## Collected data
※ ※ ※

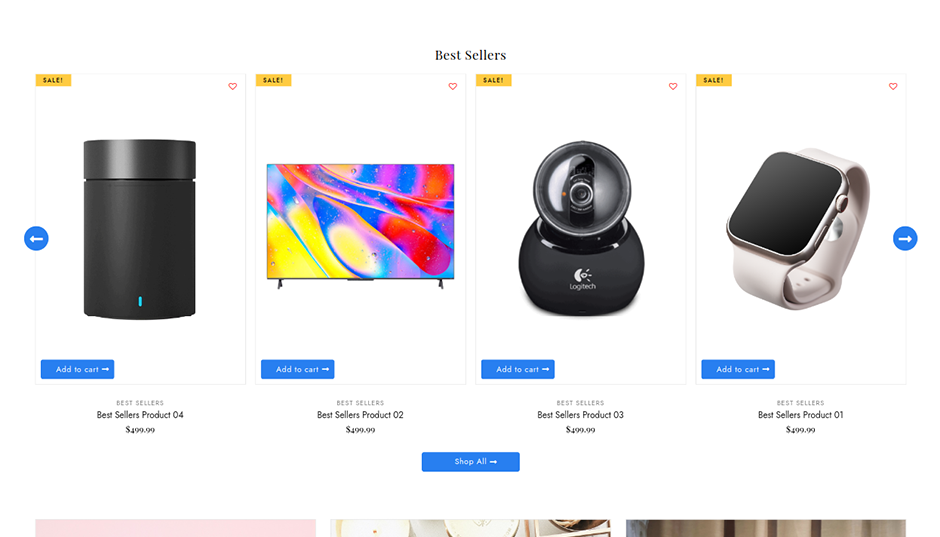Viewport: 940px width, 537px height.
Task: Click the white smartwatch product image
Action: click(798, 229)

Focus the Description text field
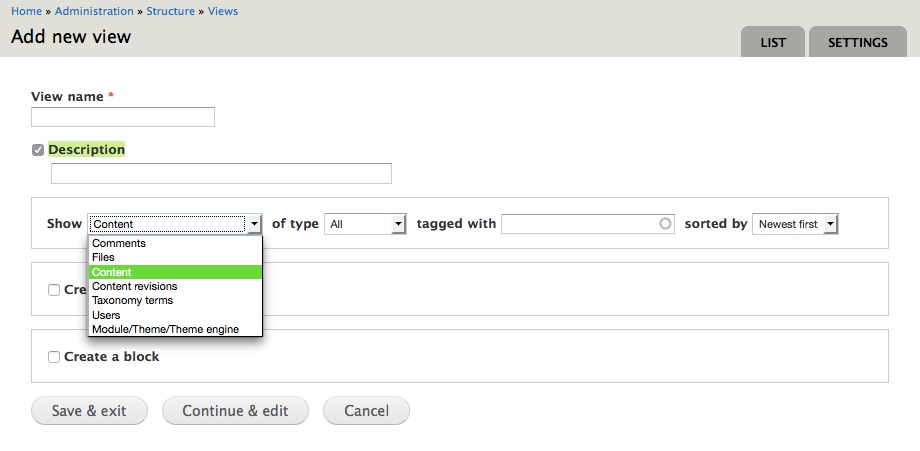221,174
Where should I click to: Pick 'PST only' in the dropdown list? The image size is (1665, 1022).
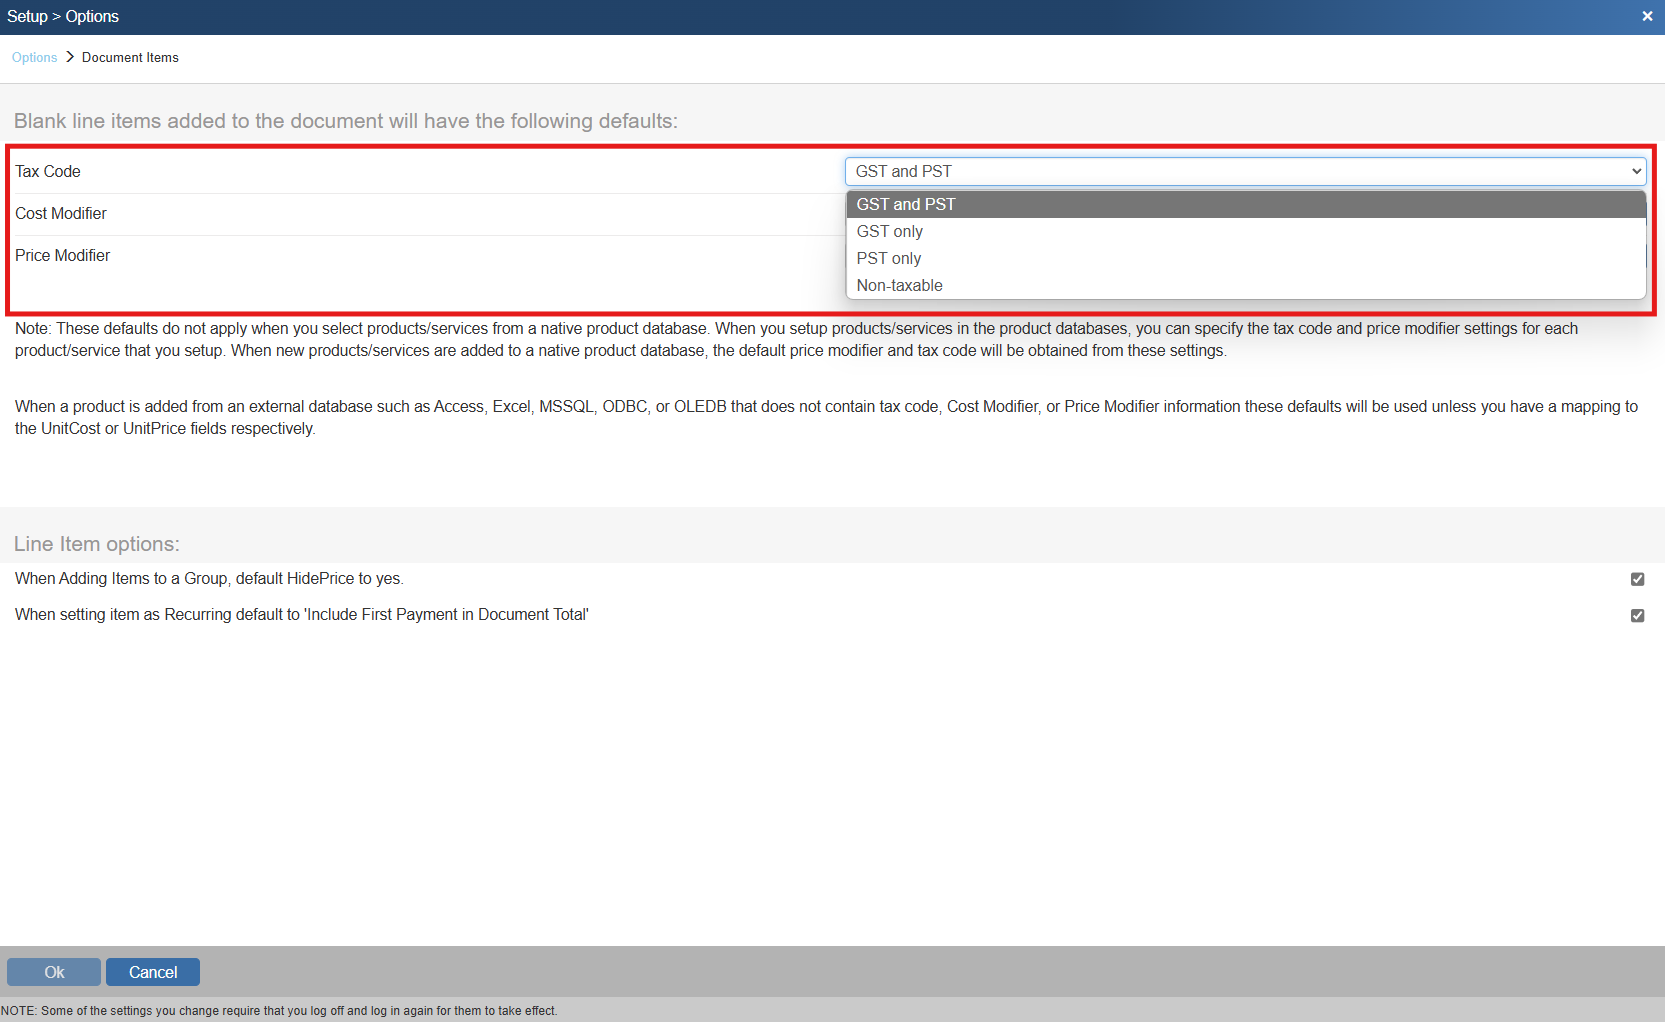[x=889, y=259]
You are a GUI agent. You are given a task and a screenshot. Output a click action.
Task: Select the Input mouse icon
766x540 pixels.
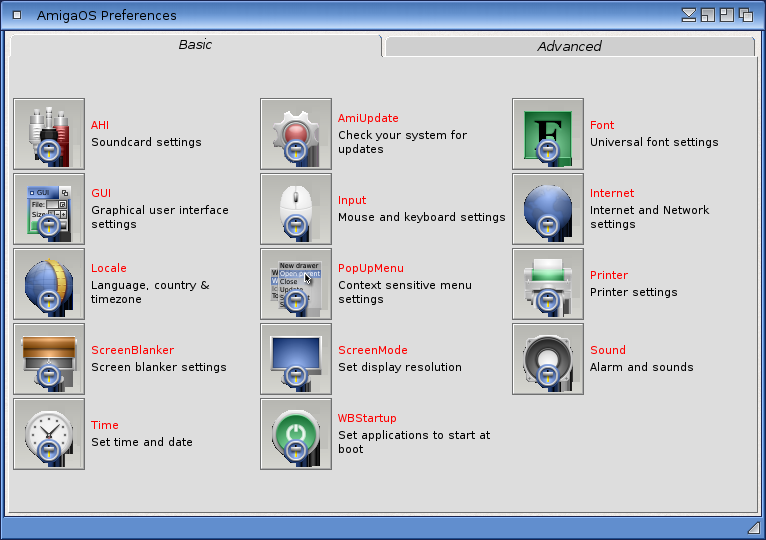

※ ※ ※

Would you restate word for word only the lines from the line with "Focus the Description text field" to the last line above, with the pictures left out?

## ANSWER FOR THIS EXERCISE
Focus the Description text field
221,174
Where should I click to: Pick 'PST only' in the dropdown list? The image size is (1665, 1022).
[x=889, y=259]
You are a GUI agent. You are given a task and a screenshot. Output a click action.
Task: Select the Input mouse icon
766x540 pixels.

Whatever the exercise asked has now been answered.